Given the material below, return only the lines starting at the line with "Top 5 (688, 691)" and ending at the line with "NBA Top5 Plays Of The Night 2026.05.30", exactly as they appear.

**SOURCE DATA**.
* * *
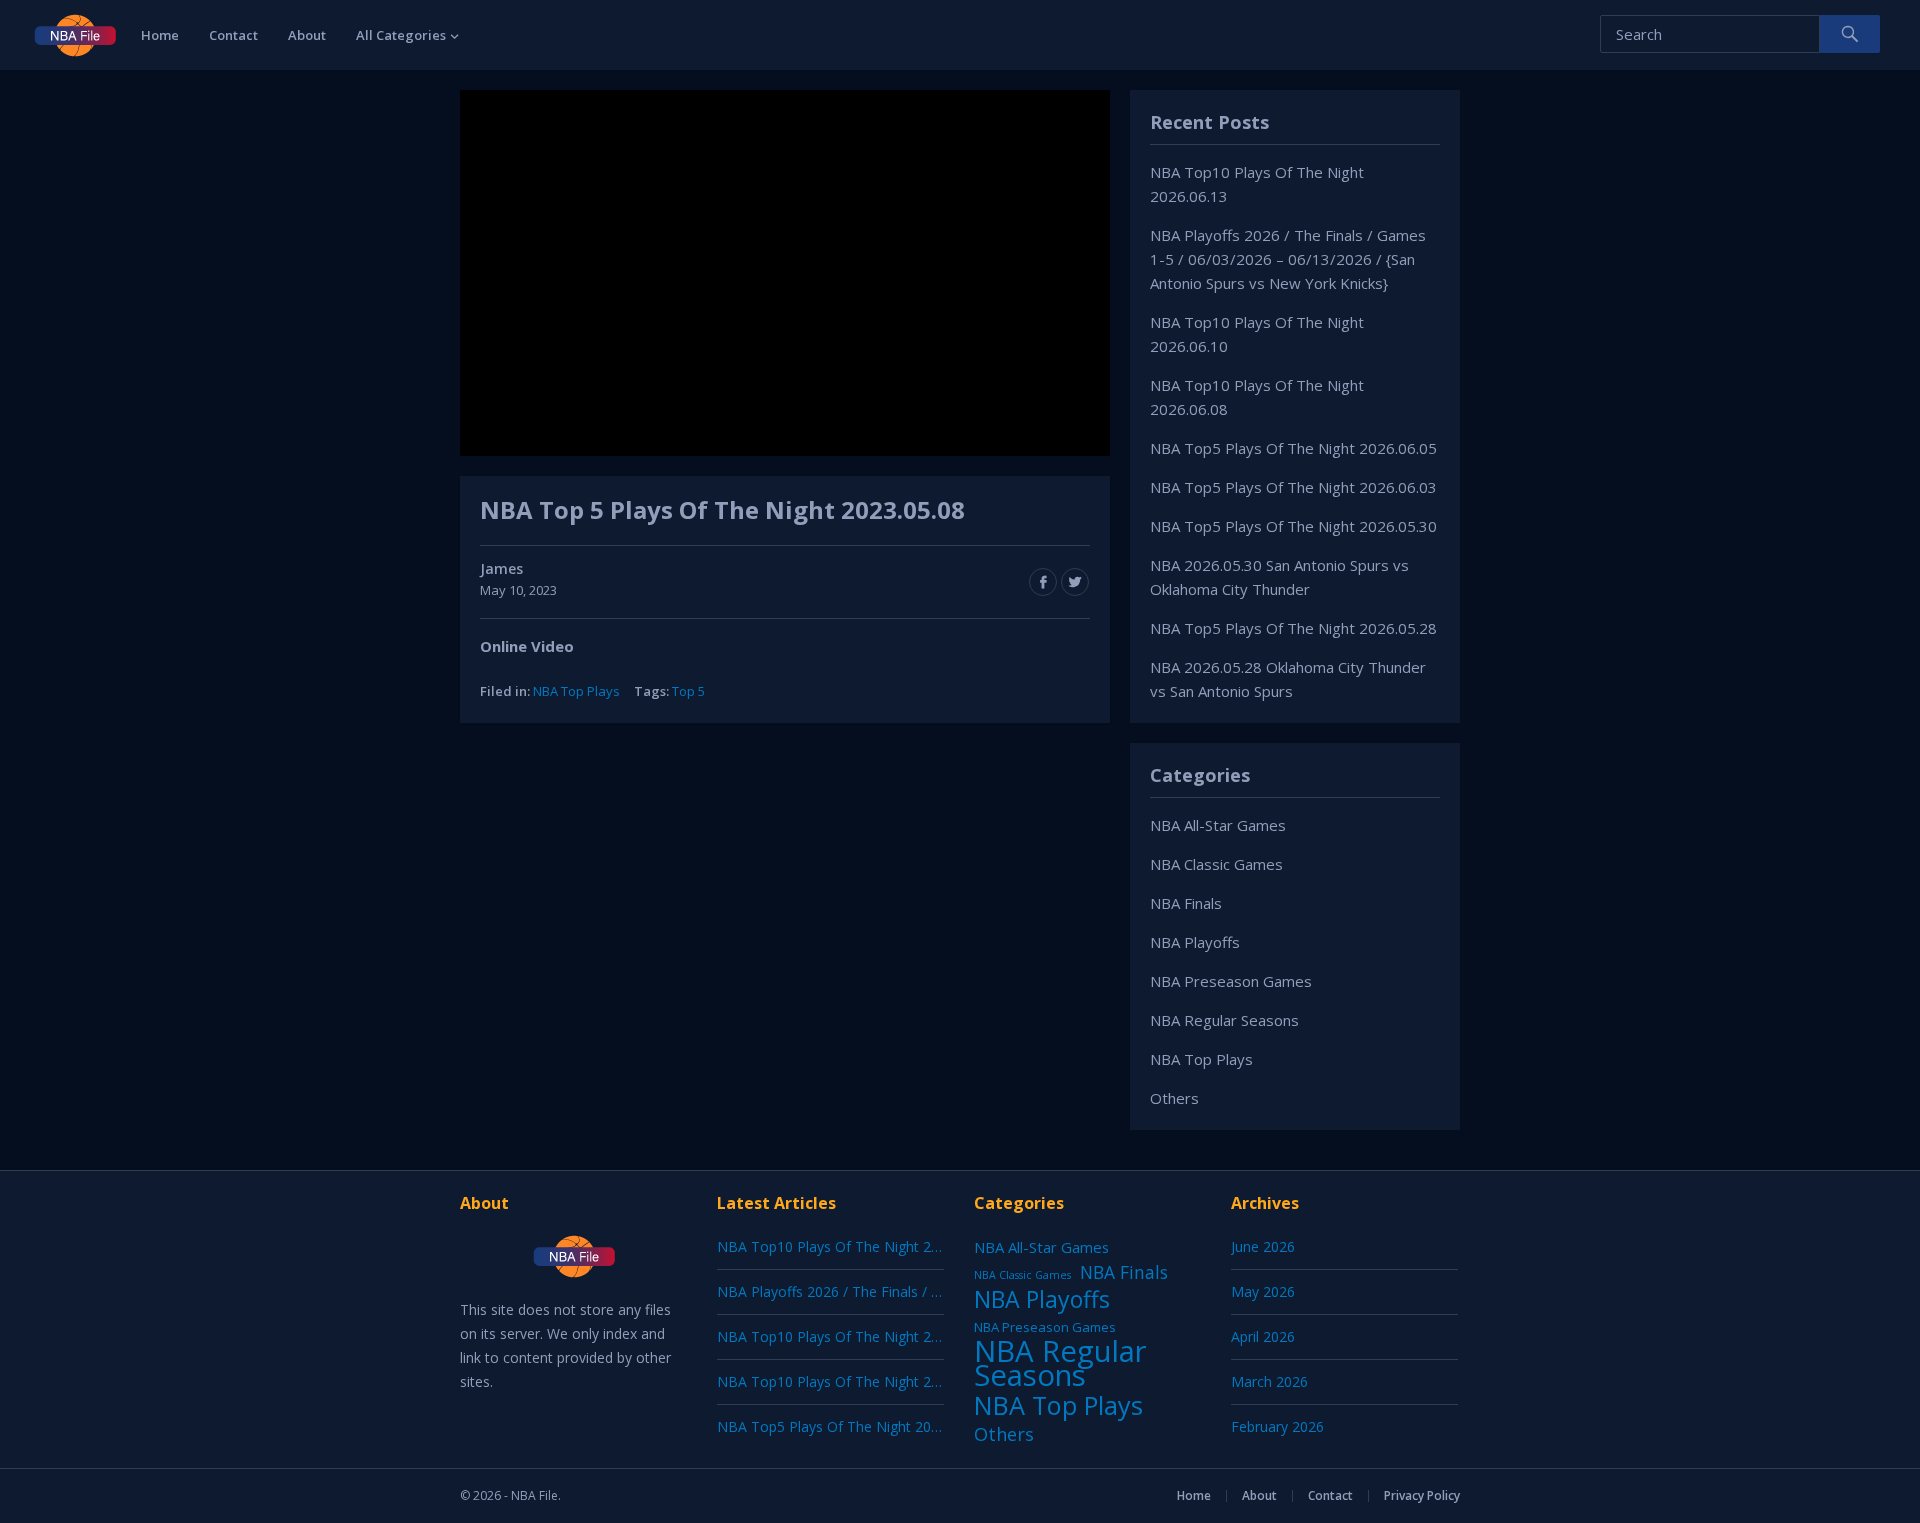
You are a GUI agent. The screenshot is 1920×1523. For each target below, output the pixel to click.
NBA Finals (1186, 903)
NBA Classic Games (1216, 864)
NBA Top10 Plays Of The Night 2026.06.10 (855, 1336)
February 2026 (1277, 1426)
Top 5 (688, 691)
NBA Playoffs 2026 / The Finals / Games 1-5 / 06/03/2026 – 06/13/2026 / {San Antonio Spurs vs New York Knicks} (1288, 259)
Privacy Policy (1422, 1495)
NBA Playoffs (1195, 942)
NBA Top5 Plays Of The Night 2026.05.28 (1293, 628)
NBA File (534, 1495)
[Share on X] (1075, 582)
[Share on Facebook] (1043, 582)
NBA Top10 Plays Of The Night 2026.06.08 (855, 1381)
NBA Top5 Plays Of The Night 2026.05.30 (1293, 526)
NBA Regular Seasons (1224, 1020)
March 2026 (1269, 1381)
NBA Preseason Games (1231, 981)
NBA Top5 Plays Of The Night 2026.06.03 (1293, 487)
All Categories (401, 35)
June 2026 (1263, 1246)
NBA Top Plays (576, 691)
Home (160, 35)
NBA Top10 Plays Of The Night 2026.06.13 (855, 1246)
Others (1174, 1098)
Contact (233, 35)
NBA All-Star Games (1218, 825)
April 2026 (1263, 1336)
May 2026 (1263, 1291)
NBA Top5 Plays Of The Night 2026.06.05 (1293, 448)
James (501, 568)
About (307, 35)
* * *
**REPLY**.
Top 5 (688, 691)
NBA Playoffs 2026 / The Finals / Games 1-5 / 06/03/2026 – 06/13/2026 / {San Antonio Spurs vs New York Knicks} (1288, 259)
Privacy Policy (1422, 1495)
NBA Playoffs (1195, 942)
NBA Top5 Plays Of The Night 2026.05.28 (1293, 628)
NBA File (534, 1495)
[Share on X] (1075, 582)
[Share on Facebook] (1043, 582)
NBA Top10 Plays Of The Night 2026.06.08 (855, 1381)
NBA Top5 Plays Of The Night 2026.05.30 (1293, 526)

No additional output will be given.